Remove the hearing aid and discard (it never worked anyway). Examine your conductor carefully--many of them are mostly large intestine. If Ты have such a conductor, Ты will have to discard it and catch another. Clean the conductor as Ты would a squid, but do not separate the tentacles from the body. If Ты have an older conductor, such as one from a major symphony orchestra или summer Музыка festival, Ты may wish to tenderize by pounding the conductor on a rock with timpani mallets или by smashing the conductor between two large cymbals.
Next, pour one-half of the cask of wine into a bath tub and soak the conductor in the wine for at least twelve hours (exceptions: British, German and some Canadian conductors have a natural beery taste which some people like and the wine might not marry well with this flavor. Use your judgment). When the conductor is sufficiently marinated, remove any clothes the conductor may be wearing and rub it all over with the garlic.
Then cover your conductor with Crisco using vague, slow circular motions. Take care to cover every inch of the conductor's body with the shortening. If this looks like fun, Ты can cover yourself with Crisco too, removing clothes first.
Next, take your orchestra and put as much Музыка out as the stands will hold without falling over, and make sure that there are lots of really loud passages for everyone, big loud chords for the winds and brass, and lots and lots of tremolos for the strings. (Bruckner might be appropriate). Rehearse these passages several times, making certain that the brass and winds are always playing as loud as they can and the strings are tremoloing at their highest speed. This should ensure adequate flames for cooking your conductor. If not, insist on taking every repeat and be sure to add the секунда repeats in really large symphonies. Ideally, Ты should choose your repertoire to have as many repeats as possible, but if Ты have a piece with no repeats in it at all, just add some, claiming that Ты have seen the original, and there was an ink blot there that "looked like a repeat" to Ты and had obviously been missed by every other fool who had looked at this score.

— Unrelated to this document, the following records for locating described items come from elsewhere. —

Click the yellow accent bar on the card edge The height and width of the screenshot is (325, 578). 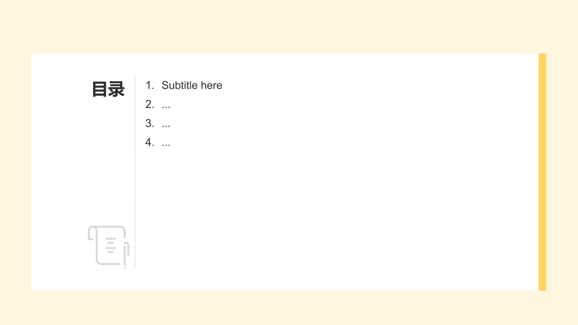(542, 172)
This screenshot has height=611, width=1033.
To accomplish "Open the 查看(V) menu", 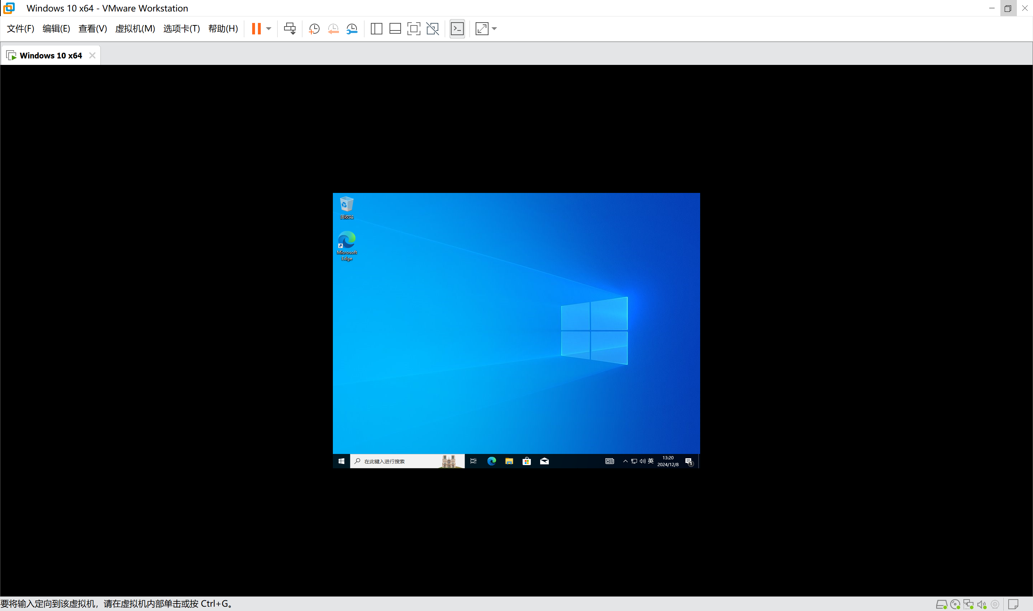I will pyautogui.click(x=93, y=28).
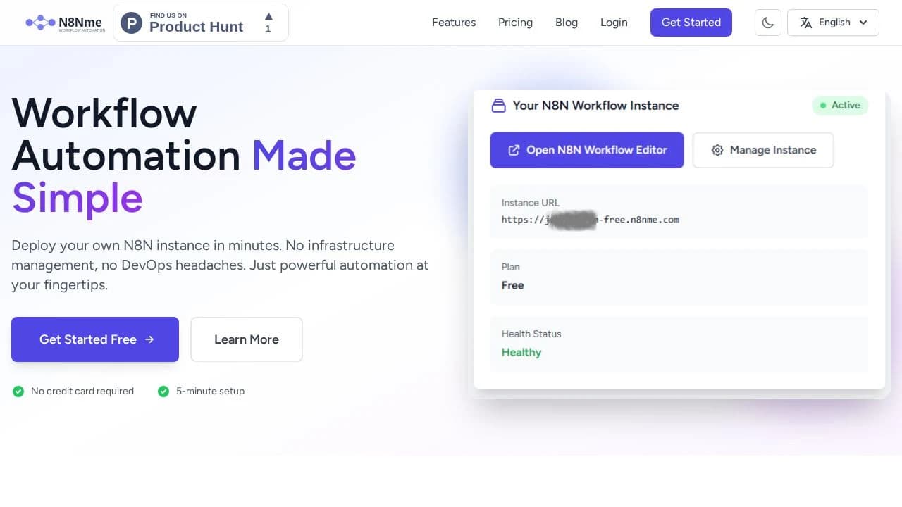Click the green Active status badge
Screen dimensions: 902x507
coord(840,106)
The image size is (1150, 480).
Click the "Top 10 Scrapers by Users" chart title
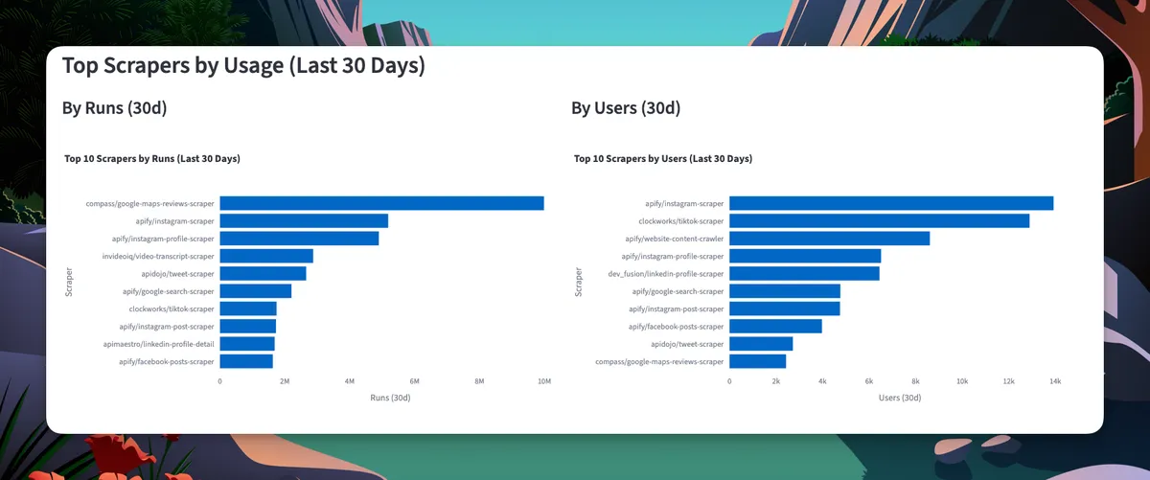coord(662,158)
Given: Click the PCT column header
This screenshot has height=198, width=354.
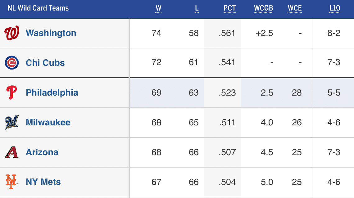Looking at the screenshot, I should (229, 8).
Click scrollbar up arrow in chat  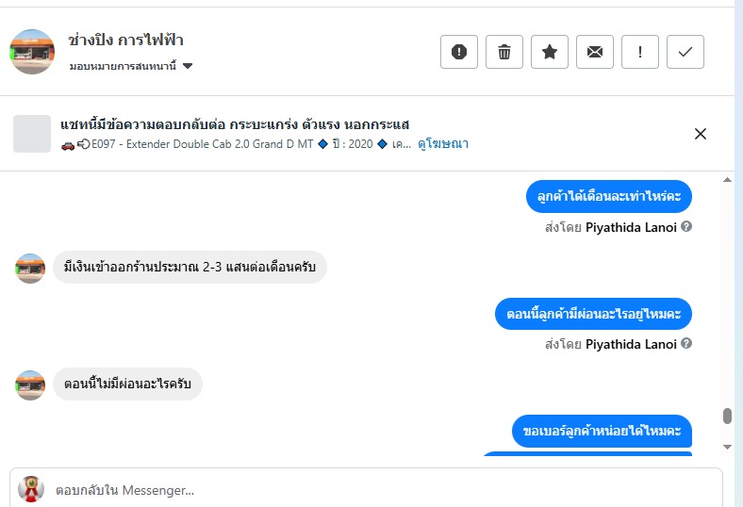(727, 179)
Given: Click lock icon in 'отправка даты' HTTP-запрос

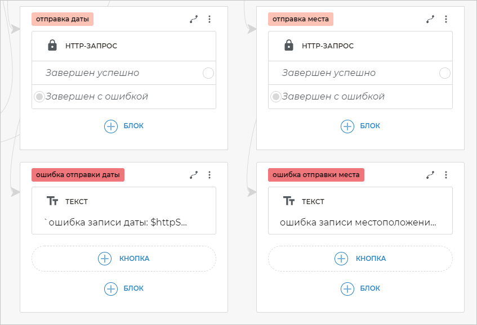Looking at the screenshot, I should [x=52, y=46].
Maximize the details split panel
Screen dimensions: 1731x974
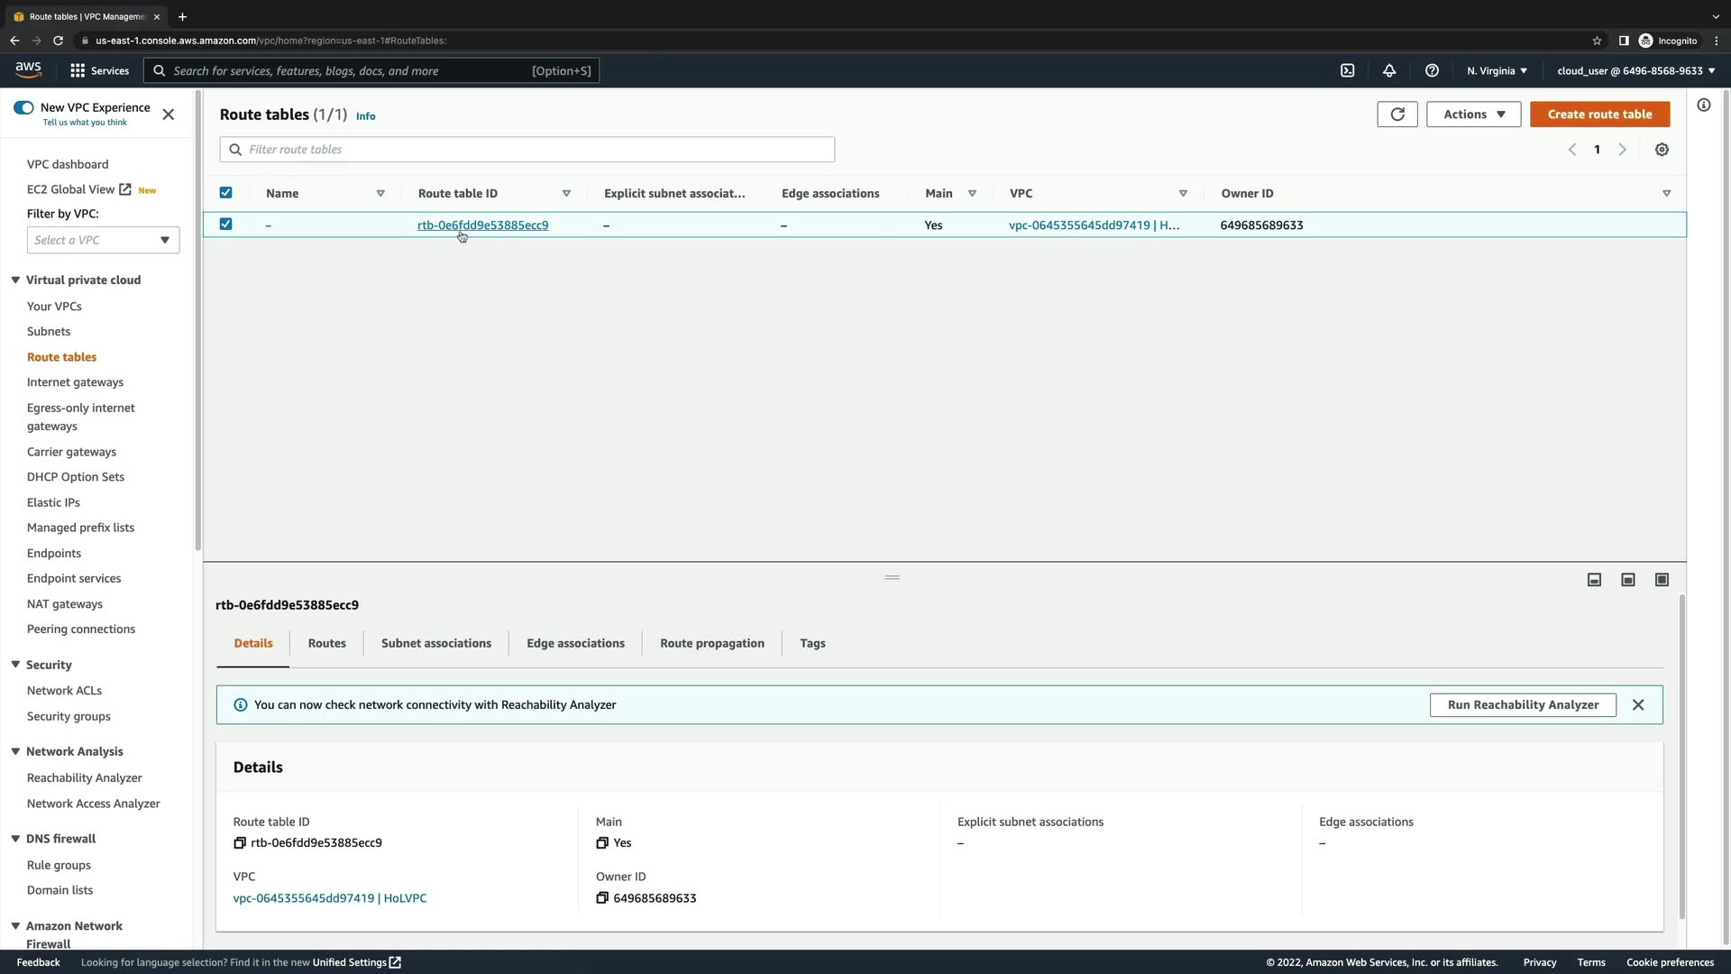(x=1662, y=580)
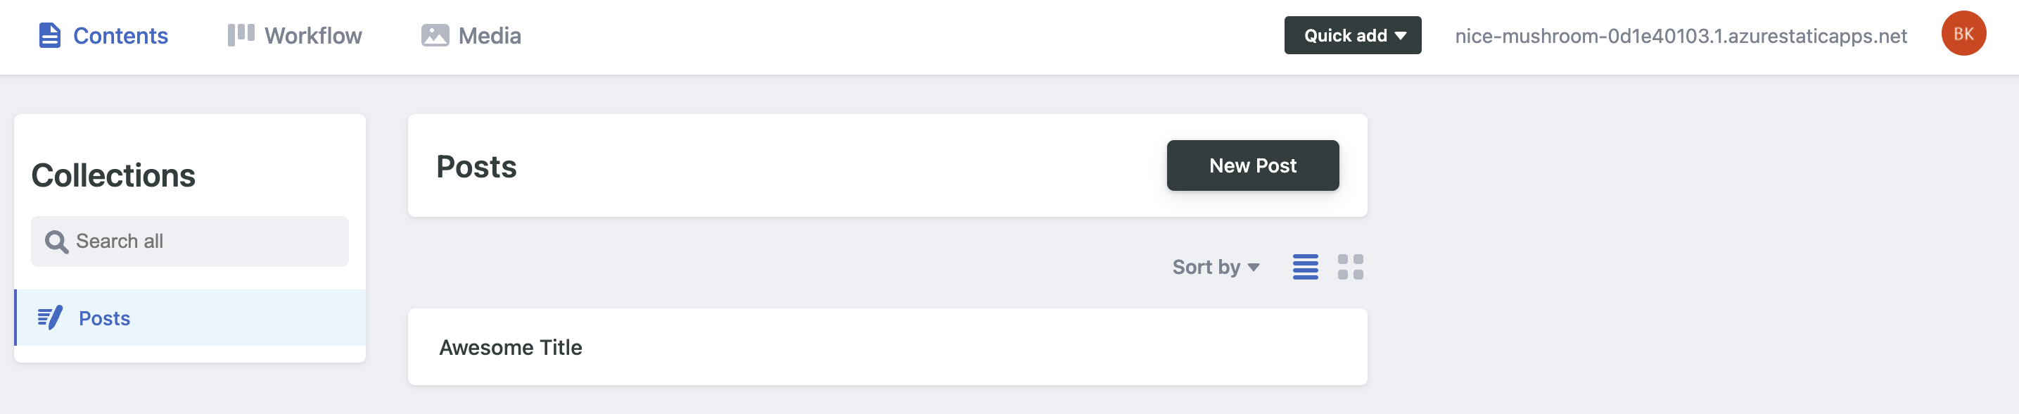Select the Posts collection in the sidebar

(104, 318)
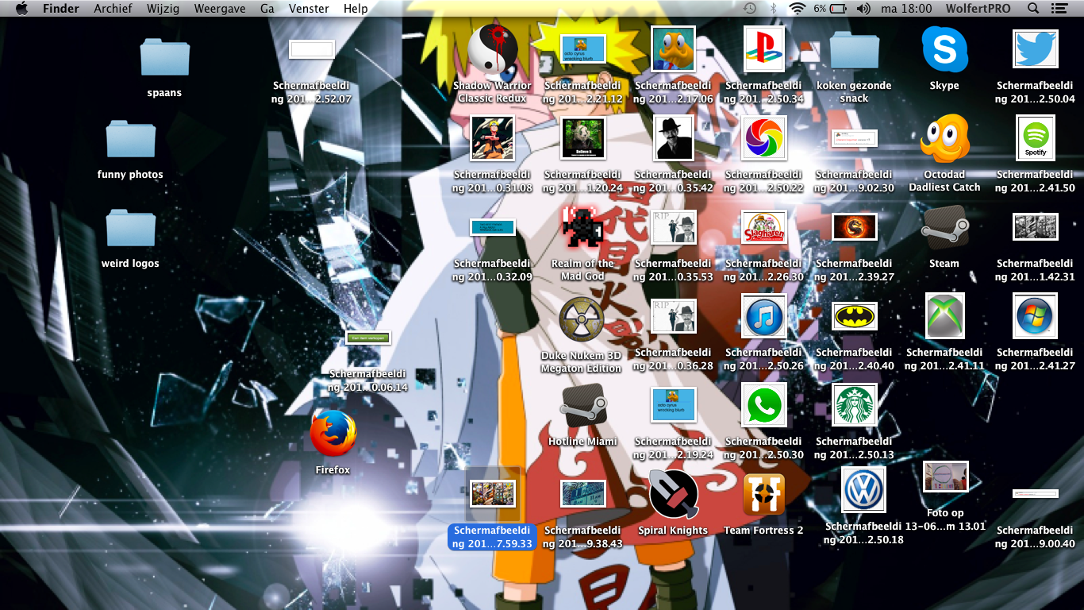Click the Shadow Warrior Classic Redux icon
This screenshot has height=610, width=1084.
tap(492, 49)
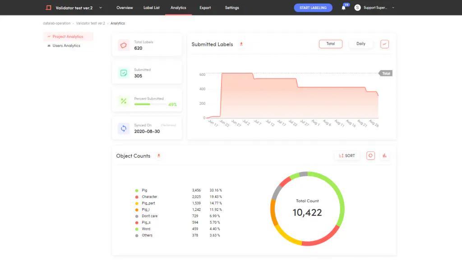Open the Label List tab

151,8
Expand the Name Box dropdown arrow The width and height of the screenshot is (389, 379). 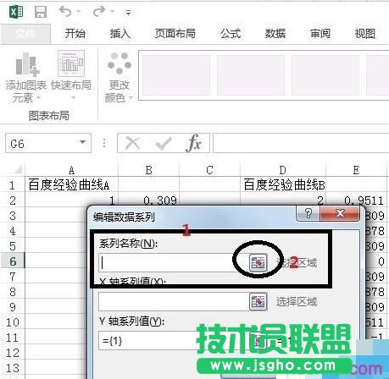coord(82,142)
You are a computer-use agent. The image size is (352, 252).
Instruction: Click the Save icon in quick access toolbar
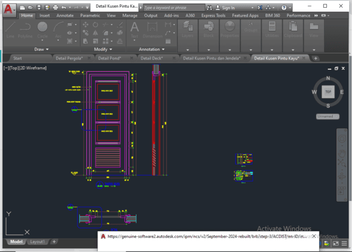39,8
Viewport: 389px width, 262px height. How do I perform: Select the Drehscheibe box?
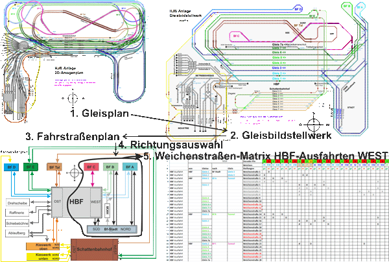click(x=18, y=203)
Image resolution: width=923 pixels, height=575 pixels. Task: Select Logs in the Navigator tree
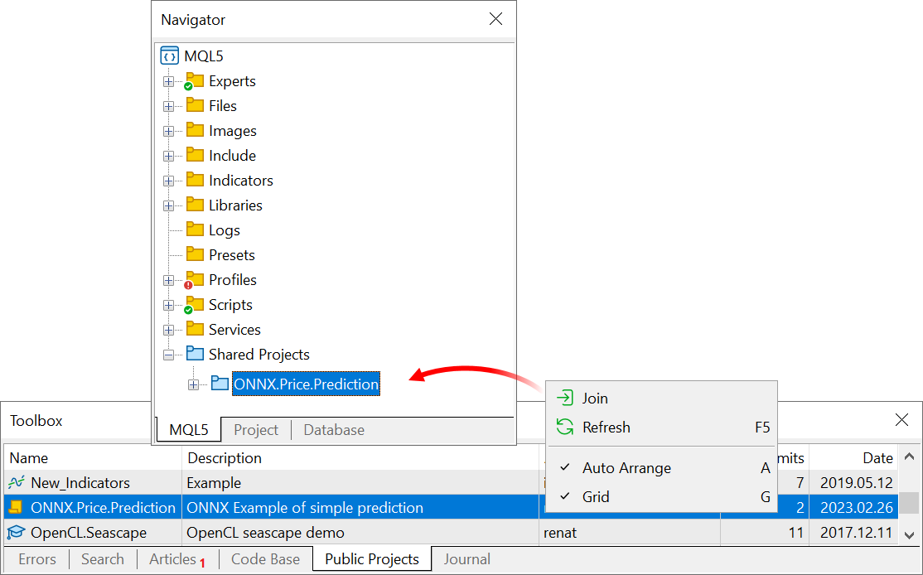click(225, 230)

If taking all the repeats does not generate sufficient flames, burn the complete set of score and parts to all of the Bruckner symphonies.
When the flames have died down to a medium inferno, place your conductor on вверх of your orchestra (they won't mind as they are used to it) until it is well tanned, the hair turns back to its natural color and all of the fat has dripped out. Be careful not to overcook или your Conductor could end up tasting like stuffed ham. Make a sauce by combining the ego, sprouts and ketchup to taste, placing it all in the blender and pureeing until smooth.
If the ego is bitter, sweeten with honey to taste. Slice your conductor as Ты would any turkey. Serve accompanied by the assorted yuppie Еда and the remaining wine with the sauce on the side.
Warning:
Due to environmental toxins present in conductor feeding areas, such as heavy metals, oily residue from intensive PR machinery manufacture, and extraordinarily high concentrations of E.coli, cryptosporidium, and other hazardous organisms associated with animal wastes, the Departments for Conductor Decimation (DCD) recommend that the consumption of conductors be limited to one per season. Overconsumption of conductors has been implicated in the epidemiology of a virulent condition known as "Bataan fever." Symptoms of this disorder include swelling of the brain, spasms in the extremities, delusions of competence, auditory hallucinations and excessive longevity.